* **TASK REQUIREMENTS**: Reproduce the data below with "magnifier" swapped for "magnifying glass" wherever it occurs, leaving everything else unchanged.

##### PROVIDED MATERIAL #####

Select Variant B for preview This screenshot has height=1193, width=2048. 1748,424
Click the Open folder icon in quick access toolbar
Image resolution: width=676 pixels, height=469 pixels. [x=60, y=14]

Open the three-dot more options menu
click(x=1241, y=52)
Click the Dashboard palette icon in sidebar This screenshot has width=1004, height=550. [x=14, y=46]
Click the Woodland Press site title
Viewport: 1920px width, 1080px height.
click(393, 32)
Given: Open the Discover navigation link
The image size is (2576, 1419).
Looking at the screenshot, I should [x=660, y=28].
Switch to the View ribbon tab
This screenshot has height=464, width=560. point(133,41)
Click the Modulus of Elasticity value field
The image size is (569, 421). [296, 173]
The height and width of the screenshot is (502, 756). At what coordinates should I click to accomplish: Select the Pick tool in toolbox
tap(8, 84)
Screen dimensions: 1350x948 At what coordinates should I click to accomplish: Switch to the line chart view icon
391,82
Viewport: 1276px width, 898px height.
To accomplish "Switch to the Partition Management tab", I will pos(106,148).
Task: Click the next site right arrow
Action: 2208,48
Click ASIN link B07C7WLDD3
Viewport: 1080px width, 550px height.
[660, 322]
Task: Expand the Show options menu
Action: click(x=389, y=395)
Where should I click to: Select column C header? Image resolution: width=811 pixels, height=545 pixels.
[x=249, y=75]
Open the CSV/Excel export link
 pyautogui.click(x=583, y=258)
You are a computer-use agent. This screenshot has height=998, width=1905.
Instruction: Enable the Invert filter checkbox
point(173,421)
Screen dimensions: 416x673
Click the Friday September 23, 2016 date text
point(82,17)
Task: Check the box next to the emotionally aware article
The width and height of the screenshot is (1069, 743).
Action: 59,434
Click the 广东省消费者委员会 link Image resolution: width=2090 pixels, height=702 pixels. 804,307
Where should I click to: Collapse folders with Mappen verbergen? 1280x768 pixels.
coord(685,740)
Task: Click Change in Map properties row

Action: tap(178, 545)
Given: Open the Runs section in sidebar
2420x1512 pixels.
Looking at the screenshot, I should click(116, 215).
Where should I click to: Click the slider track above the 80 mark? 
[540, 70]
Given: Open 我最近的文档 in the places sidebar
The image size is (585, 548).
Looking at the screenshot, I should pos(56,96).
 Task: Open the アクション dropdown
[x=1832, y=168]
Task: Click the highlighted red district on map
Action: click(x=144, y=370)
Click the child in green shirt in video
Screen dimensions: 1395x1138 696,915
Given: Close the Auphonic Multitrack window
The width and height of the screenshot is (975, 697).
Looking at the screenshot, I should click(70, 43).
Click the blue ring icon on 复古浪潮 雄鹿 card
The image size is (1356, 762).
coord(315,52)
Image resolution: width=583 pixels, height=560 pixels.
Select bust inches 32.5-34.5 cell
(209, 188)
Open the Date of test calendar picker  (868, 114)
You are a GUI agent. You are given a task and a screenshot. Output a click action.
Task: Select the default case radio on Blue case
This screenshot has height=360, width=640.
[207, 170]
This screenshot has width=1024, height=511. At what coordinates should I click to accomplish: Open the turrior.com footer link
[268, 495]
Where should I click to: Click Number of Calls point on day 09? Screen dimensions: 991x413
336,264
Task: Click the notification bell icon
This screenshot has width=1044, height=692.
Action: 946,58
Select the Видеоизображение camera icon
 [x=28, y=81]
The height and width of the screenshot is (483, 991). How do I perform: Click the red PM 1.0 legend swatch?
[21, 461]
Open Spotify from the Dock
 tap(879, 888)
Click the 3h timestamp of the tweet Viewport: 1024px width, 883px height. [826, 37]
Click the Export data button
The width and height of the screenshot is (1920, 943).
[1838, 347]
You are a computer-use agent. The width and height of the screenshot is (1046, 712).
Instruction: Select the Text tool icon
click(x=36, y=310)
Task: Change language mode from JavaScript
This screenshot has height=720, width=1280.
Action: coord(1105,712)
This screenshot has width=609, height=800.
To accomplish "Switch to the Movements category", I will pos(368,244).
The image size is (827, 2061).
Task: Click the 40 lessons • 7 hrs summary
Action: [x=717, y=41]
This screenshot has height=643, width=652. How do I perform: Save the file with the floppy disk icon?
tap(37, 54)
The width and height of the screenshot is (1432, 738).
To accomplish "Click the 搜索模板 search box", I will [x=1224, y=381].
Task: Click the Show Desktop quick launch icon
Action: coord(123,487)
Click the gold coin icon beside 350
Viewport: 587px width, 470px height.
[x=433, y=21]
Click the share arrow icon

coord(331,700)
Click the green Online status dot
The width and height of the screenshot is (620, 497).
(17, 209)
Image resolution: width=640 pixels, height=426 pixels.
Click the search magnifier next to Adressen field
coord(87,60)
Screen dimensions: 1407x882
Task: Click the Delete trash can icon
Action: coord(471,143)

#####

* **EXERCISE SOLUTION**:
Select Variant B for preview This screenshot has height=1193, width=2048. 1748,424
Click the Open folder icon in quick access toolbar
Image resolution: width=676 pixels, height=469 pixels. [x=60, y=14]

Open the three-dot more options menu
click(x=1241, y=52)
Click the Dashboard palette icon in sidebar This screenshot has width=1004, height=550. [x=14, y=46]
Click the Woodland Press site title
Viewport: 1920px width, 1080px height.
click(393, 32)
Given: Open the Discover navigation link
The image size is (2576, 1419).
Looking at the screenshot, I should [x=660, y=28].
Switch to the View ribbon tab
This screenshot has height=464, width=560. point(133,41)
Click the Modulus of Elasticity value field
The image size is (569, 421). [296, 173]
The height and width of the screenshot is (502, 756). At what coordinates should I click to accomplish: Select the Pick tool in toolbox
tap(8, 84)
Screen dimensions: 1350x948 At what coordinates should I click to accomplish: Switch to the line chart view icon
391,82
Viewport: 1276px width, 898px height.
To accomplish "Switch to the Partition Management tab", I will pos(106,148).
Task: Click the next site right arrow
Action: 2208,48
Click ASIN link B07C7WLDD3
Viewport: 1080px width, 550px height.
[660, 322]
Task: Expand the Show options menu
Action: click(x=389, y=395)
Where should I click to: Select column C header? Image resolution: width=811 pixels, height=545 pixels.
[x=249, y=75]
Open the CSV/Excel export link
 pyautogui.click(x=583, y=258)
You are a computer-use agent. This screenshot has height=998, width=1905.
Instruction: Enable the Invert filter checkbox
point(173,421)
Screen dimensions: 416x673
Click the Friday September 23, 2016 date text
point(82,17)
Task: Check the box next to the emotionally aware article
The width and height of the screenshot is (1069, 743).
Action: 59,434
Click the 广东省消费者委员会 link Image resolution: width=2090 pixels, height=702 pixels. 804,307
Where should I click to: Collapse folders with Mappen verbergen? 1280x768 pixels.
coord(685,740)
Task: Click Change in Map properties row

Action: tap(178, 545)
Given: Open the Runs section in sidebar
2420x1512 pixels.
Looking at the screenshot, I should click(116, 215).
Where should I click to: Click the slider track above the 80 mark? 
[540, 70]
Given: Open 我最近的文档 in the places sidebar
The image size is (585, 548).
Looking at the screenshot, I should pos(56,96).
 Task: Open the アクション dropdown
[x=1832, y=168]
Task: Click the highlighted red district on map
Action: click(x=144, y=370)
Click the child in green shirt in video
Screen dimensions: 1395x1138 696,915
Given: Close the Auphonic Multitrack window
The width and height of the screenshot is (975, 697).
Looking at the screenshot, I should click(70, 43).
Click the blue ring icon on 复古浪潮 雄鹿 card
The image size is (1356, 762).
coord(315,52)
Image resolution: width=583 pixels, height=560 pixels.
Select bust inches 32.5-34.5 cell
(209, 188)
Open the Date of test calendar picker  (868, 114)
You are a GUI agent. You are given a task and a screenshot. Output a click action.
Task: Select the default case radio on Blue case
This screenshot has height=360, width=640.
[207, 170]
This screenshot has width=1024, height=511. At what coordinates should I click to accomplish: Open the turrior.com footer link
[268, 495]
Where should I click to: Click Number of Calls point on day 09? Screen dimensions: 991x413
336,264
Task: Click the notification bell icon
This screenshot has width=1044, height=692.
Action: 946,58
Select the Видеоизображение camera icon
 [x=28, y=81]
The height and width of the screenshot is (483, 991). How do I perform: Click the red PM 1.0 legend swatch?
[21, 461]
Open Spotify from the Dock
 tap(879, 888)
Click the 3h timestamp of the tweet Viewport: 1024px width, 883px height. [826, 37]
Click the Export data button
The width and height of the screenshot is (1920, 943).
[1838, 347]
You are a computer-use agent. The width and height of the screenshot is (1046, 712).
Instruction: Select the Text tool icon
click(x=36, y=310)
Task: Change language mode from JavaScript
This screenshot has height=720, width=1280.
Action: coord(1105,712)
This screenshot has width=609, height=800.
To accomplish "Switch to the Movements category", I will pos(368,244).
The image size is (827, 2061).
Task: Click the 40 lessons • 7 hrs summary
Action: [x=717, y=41]
This screenshot has height=643, width=652. How do I perform: Save the file with the floppy disk icon?
tap(37, 54)
The width and height of the screenshot is (1432, 738).
To accomplish "Click the 搜索模板 search box", I will [x=1224, y=381].
Task: Click the Show Desktop quick launch icon
Action: coord(123,487)
Click the gold coin icon beside 350
Viewport: 587px width, 470px height.
[x=433, y=21]
Click the share arrow icon

coord(331,700)
Click the green Online status dot
The width and height of the screenshot is (620, 497).
(17, 209)
Image resolution: width=640 pixels, height=426 pixels.
Click the search magnifying glass next to Adressen field
coord(87,60)
Screen dimensions: 1407x882
Task: Click the Delete trash can icon
Action: coord(471,143)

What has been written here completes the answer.